Las casas de los japoneses tienen, normalmente, un espacio hueco entre las paredes de madera.
Mientras cierta persona echaba abajo los muros de su casa, se dio cuenta de que allí había una lagartija inmóvil, porque un clavo, desde fuera, le había atravesado una de sus patitas y la había hecho permanecer fija en la pared.
El dueño de la casa, viendo esto, sintió, al mismo tiempo, piedad y curiosidad. Cuando estudió el clavo, quedó pensativo… El clavo había sido clavado hacía diez años, cuando la casa fue construida.
¿Qué habría ocurrido entonces? ¡La lagartija había sobrevivido en esa posición durante diez años! ¡En un oscuro muro en esa posición durante diez años sin moverse! ¡Era imposible, inimaginable!
Entonces, aquella persona se preguntó cómo esta lagartija habría podido sobrevivir durante diez años sin dar un solo paso ¡si desde entonces su patita estaba clavada allí!
Así que dejó de trabajar y observó a la lagartija, preguntándose qué podía haber hecho y cómo había conseguido alimentarse.

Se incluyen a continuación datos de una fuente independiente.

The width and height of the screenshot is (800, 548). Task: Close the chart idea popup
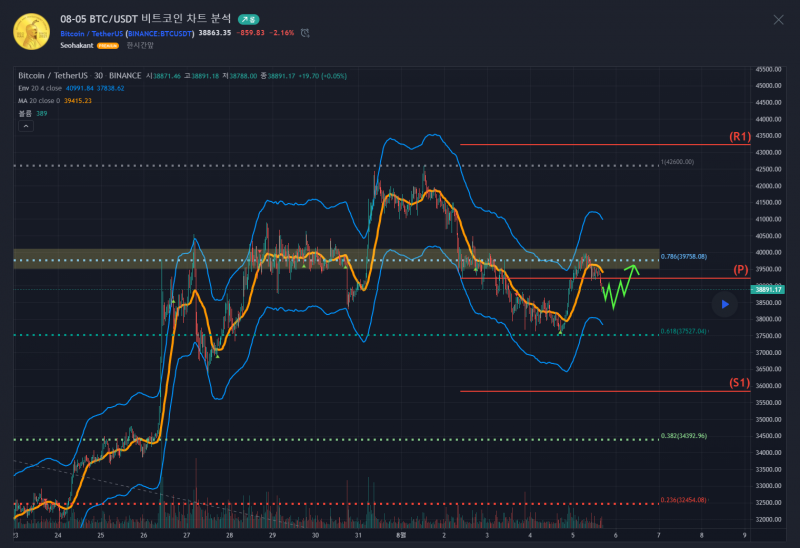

Y allí estaba reflexionando cuando de pronto, sin saber de dónde venía, apareció otra lagartija, con alimento en su boca, y se lo dio a la que estaba clavada.
El hombre quedó aturdido y emocionado al mismo tiempo. ¡Otra lagartija había estado alimentando durante diez años a la que permanecía clavada en la pared… una lagartija había sido alimentada por la otra, incansablemente, durante diez largos años, sin que ninguna perdiera la esperanza en su compañera.
Si una criatura tan pequeña como una lagartija puede amar así… Imagínense cómo podemos nosotros amar si lo intentamos.